Data to examine:
[Start of Attachment]

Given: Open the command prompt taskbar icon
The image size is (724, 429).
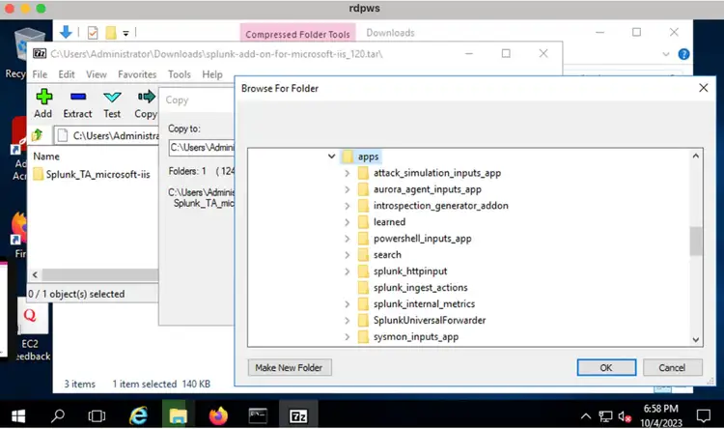Looking at the screenshot, I should [258, 415].
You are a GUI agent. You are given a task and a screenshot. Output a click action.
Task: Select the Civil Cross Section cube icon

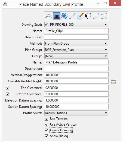(x=64, y=16)
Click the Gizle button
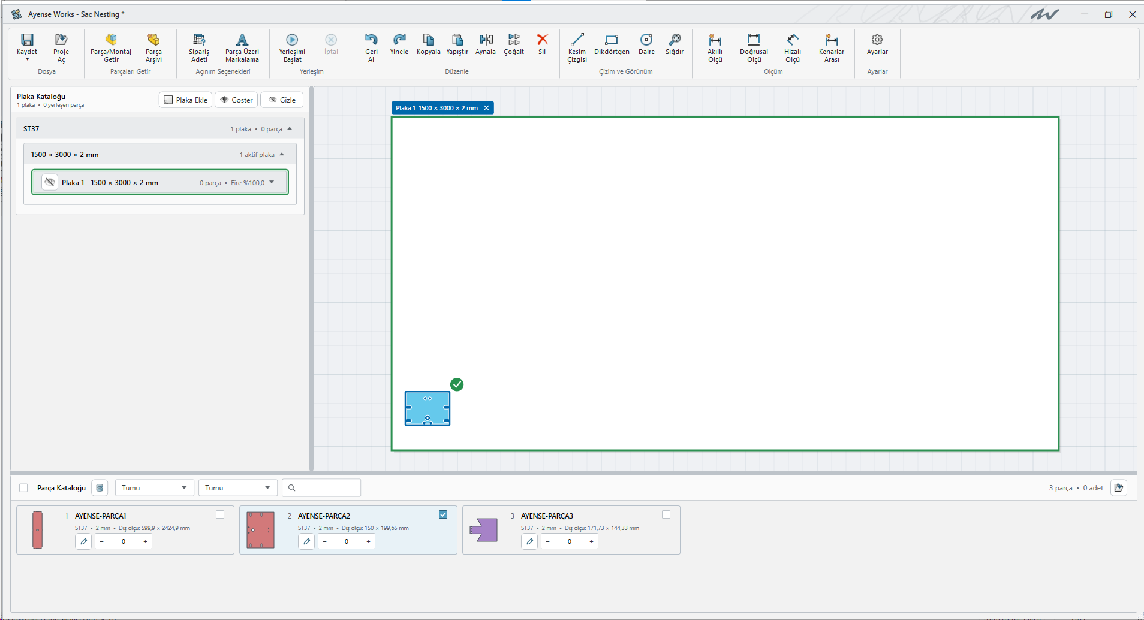1144x620 pixels. tap(282, 100)
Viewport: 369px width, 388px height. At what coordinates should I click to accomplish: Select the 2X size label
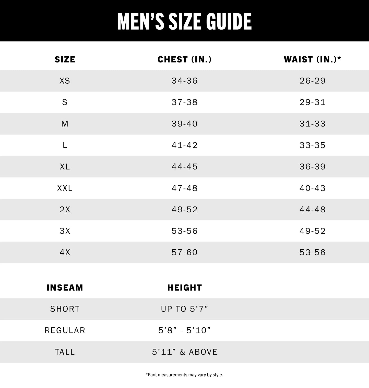[x=65, y=210]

[End of Attachment]

What the exercise asks:
Write the listing out in full, exactly; no images.

Solution to this task:
Given: Open the command prompt taskbar icon
The image size is (724, 429).
Looking at the screenshot, I should [258, 415].
You are a GUI agent. You are given a task and a screenshot. Output a click action.
Task: Select the Civil Cross Section cube icon

(x=64, y=16)
Click the Gizle button
1144x620 pixels. tap(282, 100)
Viewport: 369px width, 388px height. At what coordinates should I click to accomplish: Select the 2X size label
[x=65, y=210]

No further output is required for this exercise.